I have painted a bedroom with the matte. The initial sheen was Eggshell however it’s has settled to a true Matte after 3 weeks. The Satin on the trim and in the mud room cubbies is highly scuff resistant and slippery feel. Leveled as well as any products including advance. As for its market position as an Ultra Spec product; this was created to compete with Scuff Master a two component acrylic paint used on large commercial projects. Since Scuff X is substantially less expensive and does not have a pot life but in no way is the quality compromised. Scuff X fits into a commercial category not residential but it’s benefits fit the residential market because of its ease of use, price, and no pot life. BM doesn’t want it to compete with its Regal and Aura brands but obviously it’s cutting into those categories.


----------



## Mr Smith

PNW Painter said:


> One of my favorite aspects of cabinet coat is how much it builds. It does an excellent job of hiding underlying imperfections, unlike Advance that shows every imperfection.
> 
> 
> Sent from my iPhone using Tapatalk


I haven't used cabinet coat since I sprayed some bathroom cabinet doors vertically (and box) a few years ago. It ran on me in 4-5 places and the customer had to call me back. So embarrassing. It probably took forever to run and it was my mistake for assuming everything was OK.

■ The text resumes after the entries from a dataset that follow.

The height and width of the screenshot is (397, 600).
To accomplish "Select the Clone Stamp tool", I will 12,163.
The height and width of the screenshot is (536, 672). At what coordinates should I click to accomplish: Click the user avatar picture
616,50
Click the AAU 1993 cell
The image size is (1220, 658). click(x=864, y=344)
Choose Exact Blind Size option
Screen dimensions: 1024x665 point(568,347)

Years ago I did their Kitchen cabinets with an HVLP and they came out great. Lots of reducing with water and sprayed them flat. I rolled the boxes.

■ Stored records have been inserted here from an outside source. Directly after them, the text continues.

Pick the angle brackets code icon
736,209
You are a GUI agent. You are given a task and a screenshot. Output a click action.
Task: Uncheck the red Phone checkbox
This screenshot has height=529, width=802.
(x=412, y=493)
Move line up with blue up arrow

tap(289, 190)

I should give Cabinet Coat another chance but that freaked me out. I've also had to go back and touch up these kitchen cabinets twice for chipping around the sides. I used Stix as a primer. It does touch-up up great with a brush.

The Benjamin Moore store I deal with stopped carrying it a few years ago but I know of one that still sells it.


----------



## Mr Smith

NACE said:


> I have painted a bedroom with the matte. The initial sheen was Eggshell however it’s has settled to a true Matte after 3 weeks. The Satin on the trim and in the mud room cubbies is highly scuff resistant and slippery feel. Leveled as well as any products including advance. As for its market position as an Ultra Spec product; this was created to compete with Scuff Master a two component acrylic paint used on large commercial projects. Since Scuff X is substantially less expensive and does not have a pot life but in no way is the quality compromised. Scuff X fits into a commercial category not residential but it’s benefits fit the residential market because of its ease of use, price, and no pot life. BM doesn’t want it to compete with its Regal and Aura brands but obviously it’s cutting into those categories.

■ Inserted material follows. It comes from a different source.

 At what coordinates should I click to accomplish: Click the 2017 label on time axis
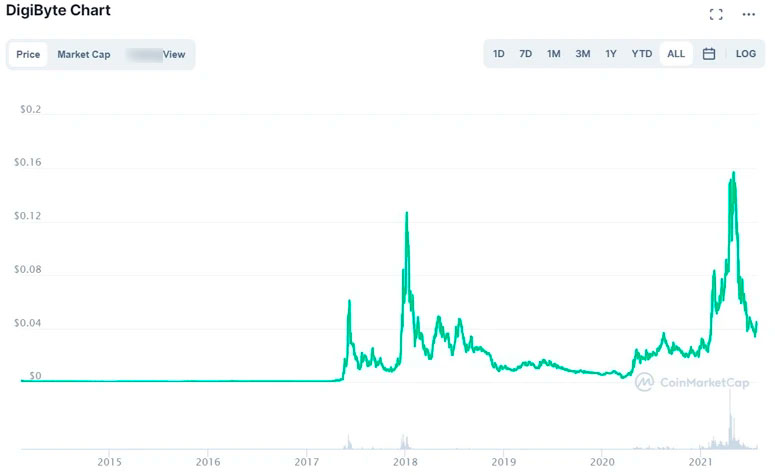click(307, 462)
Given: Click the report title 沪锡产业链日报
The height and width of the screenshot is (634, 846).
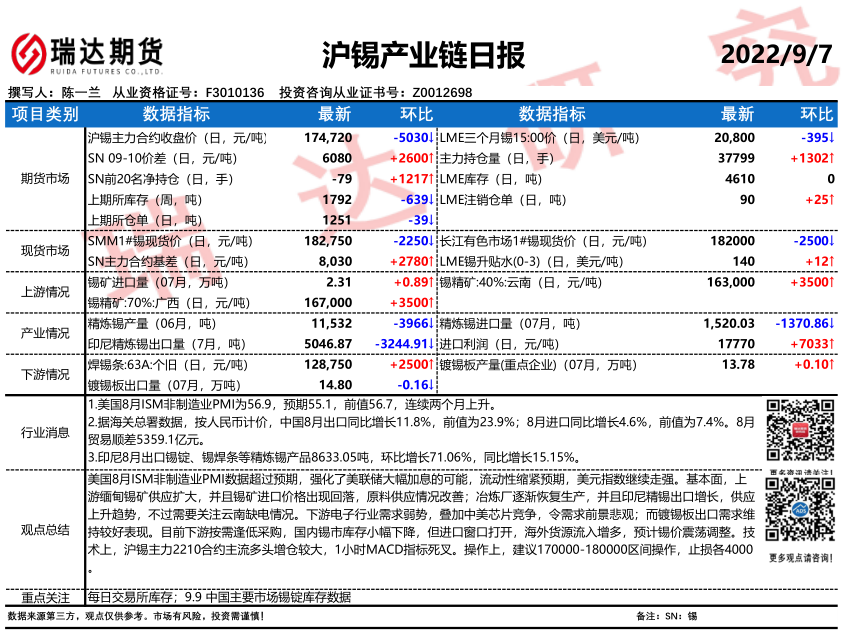Looking at the screenshot, I should coord(424,54).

Would you ever use Scuff-X as your go-to trim and door paint?

I love the open time of the Regal Select (interior), especially when I add a bit of 'extender' to it. I use the Wooster Micro Plush 5/16" and frames level out like it's sprayed.

When it was introduced to the market a dealer said the Scuff-X levels out great too but I didn't believe him. (I thought he was just "selling" me on a new product to try)

After reading your testimonial, I'm going to try it on trim and/or doors when brushing & rolling. It's about the same price as Regal Select in my area.

What sheen is similar to semi-gloss or pearl?


----------



## cocomonkeynuts

Mr Smith said:


> Would you ever use Scuff-X as your go-to trim and door paint?
> 
> I love the open time of the Regal Select (interior), especially when I add a bit of 'extender' to it. I use the Wooster Micro Plush 5/16" and frames level out like it's sprayed.
> 
> When it was introduced to the market a dealer said the Scuff-X levels out great too but I didn't believe him. (I thought he was just "selling" me on a new product to try)
> 
> After reading your testimonial, I'm going to try it on trim and/or doors when brushing & rolling. It's about the same price as Regal Select in my area.
> 
> What sheen is similar to semi-gloss or pearl?


I think the scuff-eggshell looks pretty close to regal pearl. semi-gloss scuff-x coming 'soon' 

And yeah it really does level very nicely, rolls on butter smooth and great coverage


----------



## cocomonkeynuts

NACE said:


> BM doesn’t want it to compete with its Regal and Aura brands but obviously it’s cutting into those categories.


One of my painters just did a 5000sqft house in scuffx so definitely its cutting into regal/aura market. The marketing team should have thought about that before they released a better performing coating at the same price. scuff-x is quickly becoming BM's #1 product. My DC is supposedly stocking more of it than ultraspec500.


----------



## NACE

Mr Smith said:


> Would you ever use Scuff-X as your go-to trim and door paint?
> 
> I love the open time of the Regal Select (interior), especially when I add a bit of 'extender' to it. I use the Wooster Micro Plush 5/16" and frames level out like it's sprayed.
> 
> When it was introduced to the market a dealer said the Scuff-X levels out great too but I didn't believe him. (I thought he was just "selling" me on a new product to try)
> 
> After reading your testimonial, I'm going to try it on trim and/or doors when brushing & rolling. It's about the same price as Regal Select in my area.
> 
> What sheen is similar to semi-gloss or pearl?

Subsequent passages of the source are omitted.